Был ли он философом? Да, хотя он не создал никакой системы, колебался во всем и слишком часто оставался на поверхности вещей. Он не был философом, если под этим словом понимать создание системы единых и последовательных мыслей о мире и человеке. Он отворачивался от систем как от дерзких вылазок минускула в бесконечность. Но он был философом, если это означает ум, серьезно занятый основными проблемами природы, морали, управления, жизни и судьбы. Его не считали глубоким, но, возможно, это потому, что он был неопределенным и ясным. Его идеи редко были оригинальными, но в философии почти все оригинальные идеи глупы, а отсутствие оригинальности — признак мудрости. Безусловно, форма, которую он придавал своим идеям, была оригинальной; Вольтер, без сомнения, является самым блестящим писателем из когда-либо живших. Был ли он вторым во всех областях, как утверждал Дидро? В философии он уступал Дидро, да, в драматургии — Корнелю и Расину; но он был первым и лучшим в свое время в своей концепции и написании истории, в изяществе своей поэзии, в очаровании и остроумии своей прозы, в размахе своей мысли и своего влияния. Его дух, словно пламя, охватил континент и столетие, и будоражит миллионы душ в каждом поколении.
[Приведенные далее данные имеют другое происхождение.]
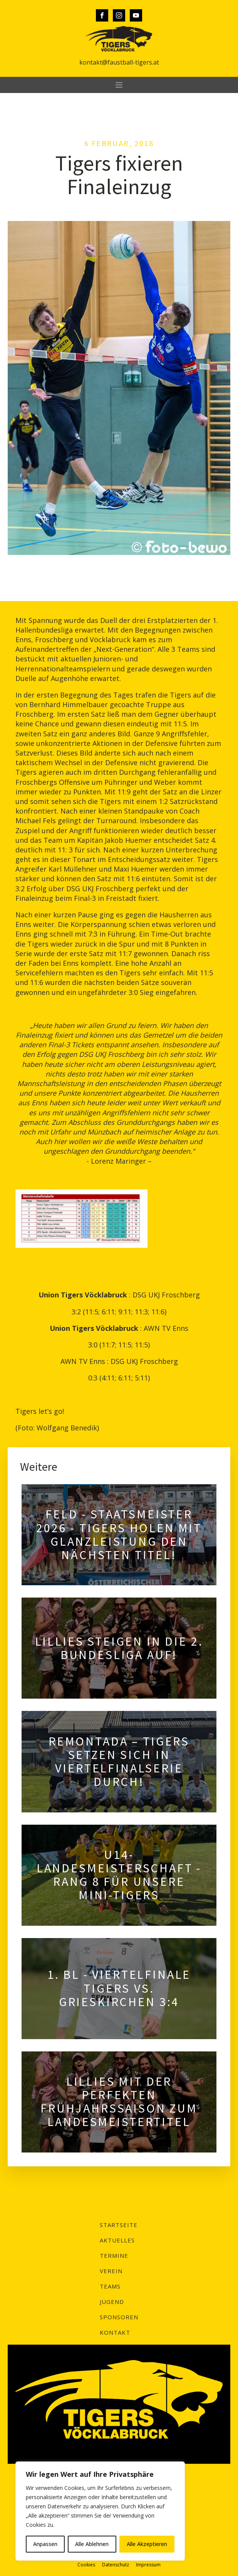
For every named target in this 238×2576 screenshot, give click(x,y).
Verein (111, 2271)
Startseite (118, 2225)
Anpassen (45, 2544)
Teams (110, 2286)
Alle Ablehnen (92, 2544)
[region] (100, 2511)
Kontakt (115, 2332)
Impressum (148, 2565)
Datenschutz (115, 2565)
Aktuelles (117, 2240)
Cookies (86, 2565)
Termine (114, 2255)
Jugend (112, 2301)
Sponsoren (119, 2317)
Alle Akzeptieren (147, 2544)
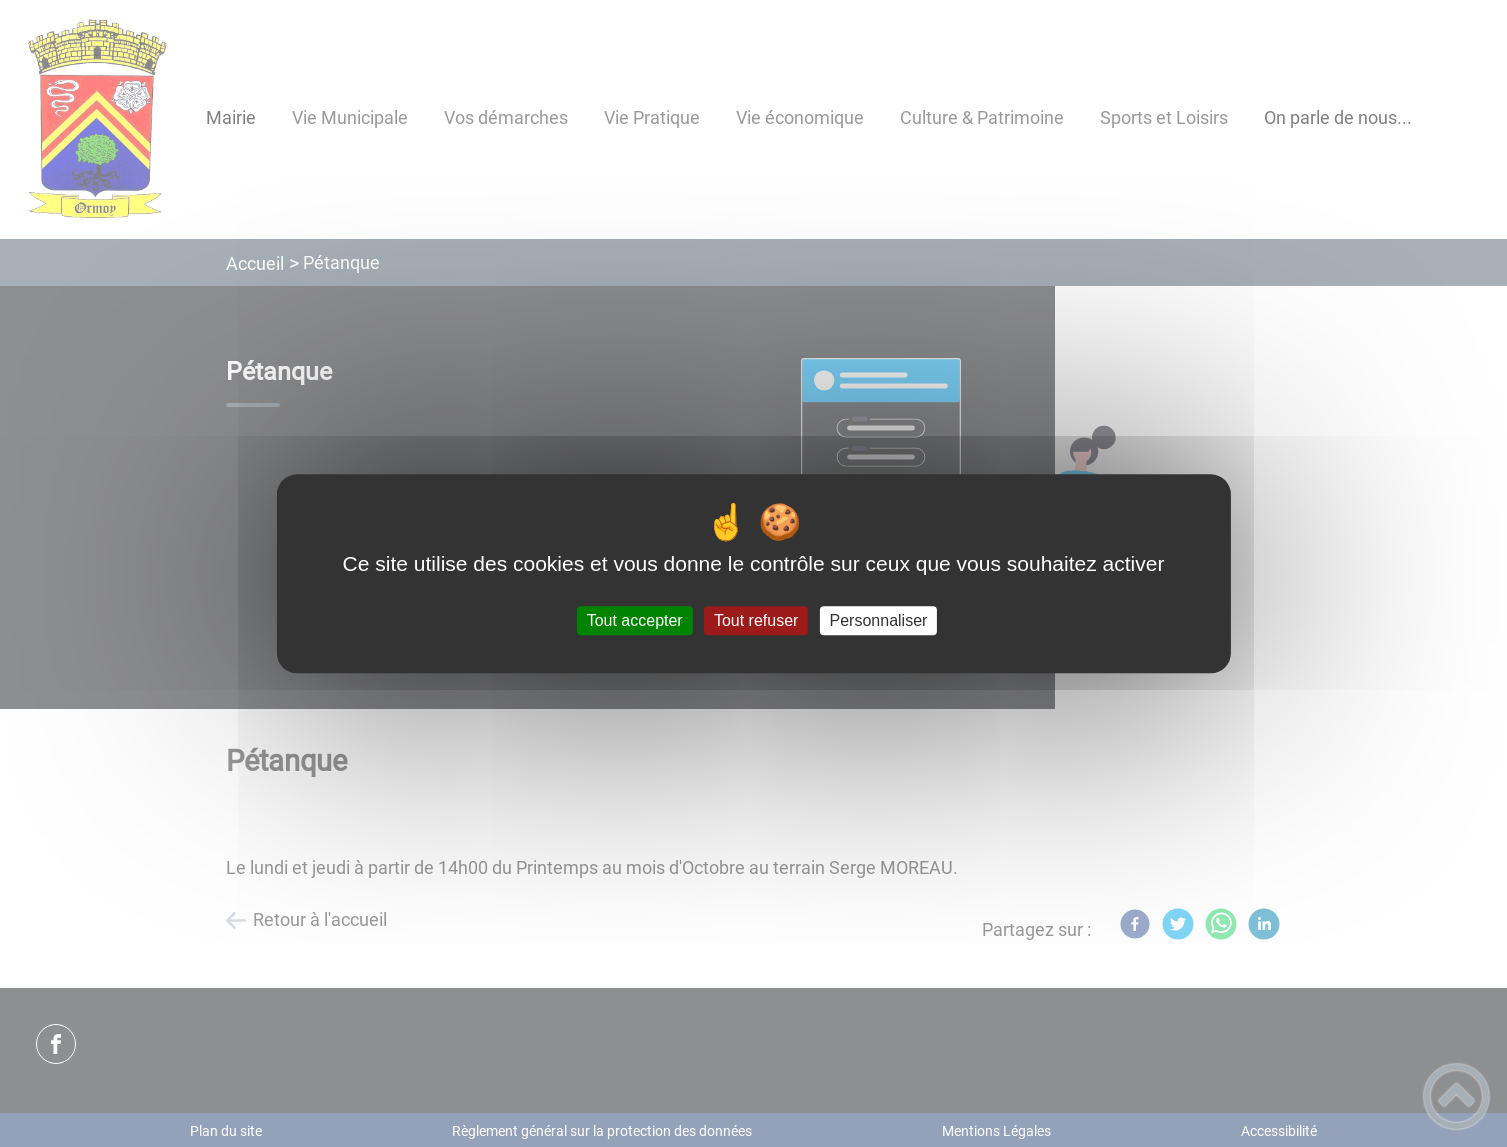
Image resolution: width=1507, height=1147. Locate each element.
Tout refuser (756, 620)
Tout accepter (635, 620)
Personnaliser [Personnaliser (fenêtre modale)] (879, 620)
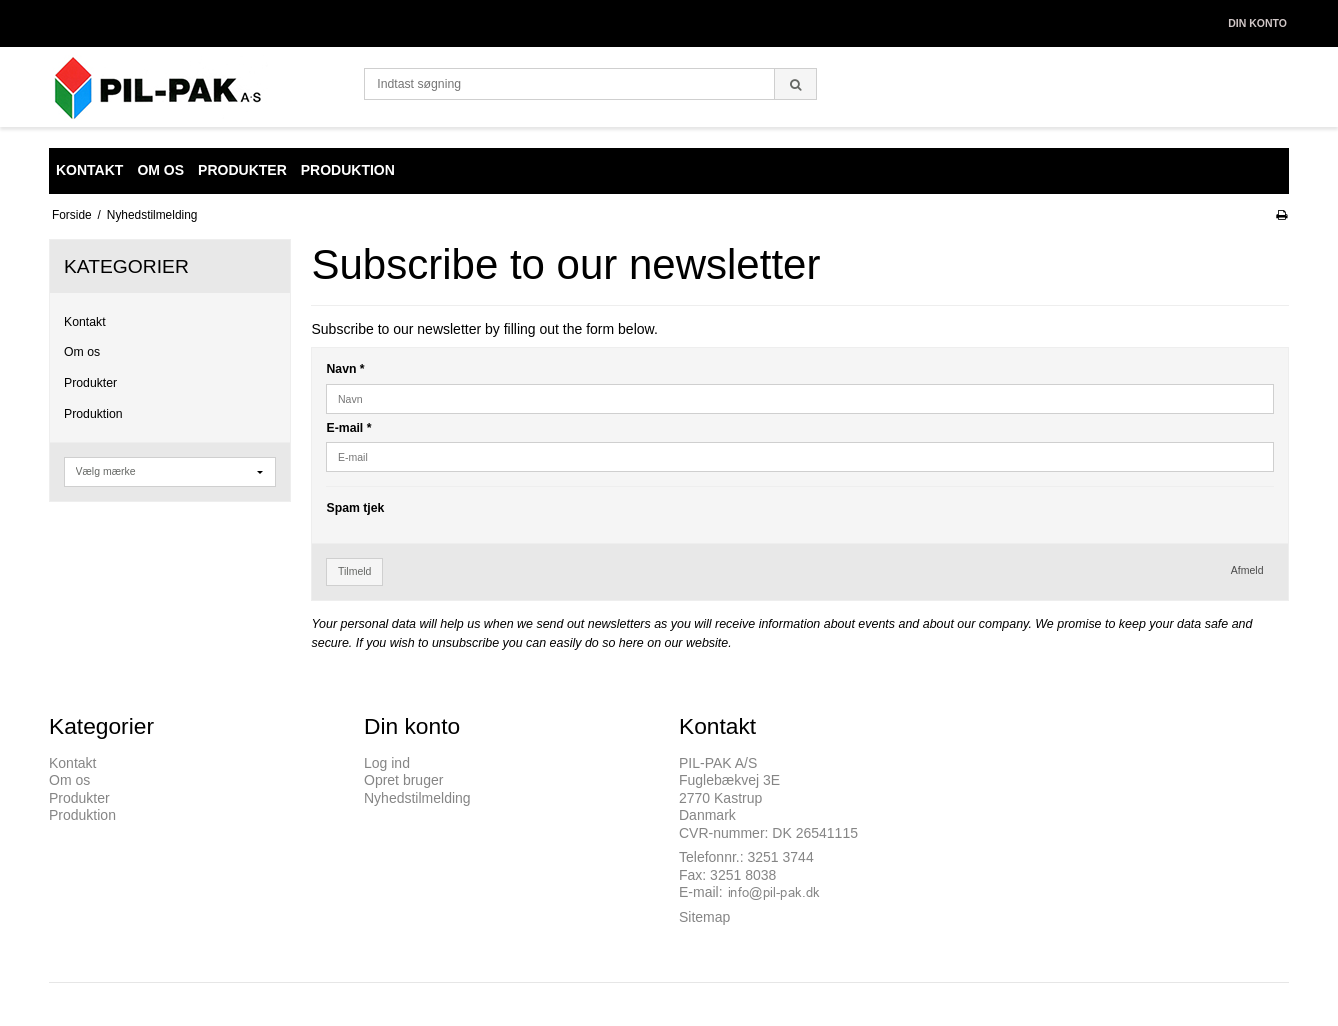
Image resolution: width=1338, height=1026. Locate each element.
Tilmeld (354, 571)
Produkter (90, 383)
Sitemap (704, 917)
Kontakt (85, 322)
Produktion (93, 414)
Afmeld (1247, 570)
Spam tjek (355, 508)
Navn (345, 369)
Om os (82, 352)
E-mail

Возможно, он ненавидел слишком сильно, но мы должны помнить о провокации; мы должны представить себя в эпоху, когда людей сжигали на костре или ломали на колесе за отклонение от ортодоксии. Сегодня мы можем оценить христианство лучше, чем тогда, потому что он с некоторым успехом боролся за то, чтобы умерить его догмы и насилие. Мы можем ощутить мощь и великолепие Ветхого Завета, красоту и возвышенность Нового, потому что мы свободны думать о них как о труде и вдохновении непогрешимых людей. Мы можем быть благодарны за этику Христа, потому что он больше не угрожает нам адом и не проклинает людей и города, которые его не слышат.137 Мы можем почувствовать благородство святого Франциска Ассизского, потому что нас больше не просят верить в то, что святого Франциска Ксаверия слышали на нескольких языках, в то время как он говорил на одном. Мы можем почувствовать поэзию и драматизм религиозного ритуала теперь, когда преходящий триумф толерантности оставляет нам свободу поклоняться или воздерживаться. Мы можем принять сотню легенд как глубокие символы или поучительные аллегории, потому что от нас больше не требуется принимать их буквальную истину. Мы научились сочувствовать тому, что когда-то любили, но вынуждены были оставить, как сохраняем нежную память о любви своей юности. И кому же, как ни одному другому человеку, мы обязаны этим драгоценным и эпохальным освобождением? Вольтеру.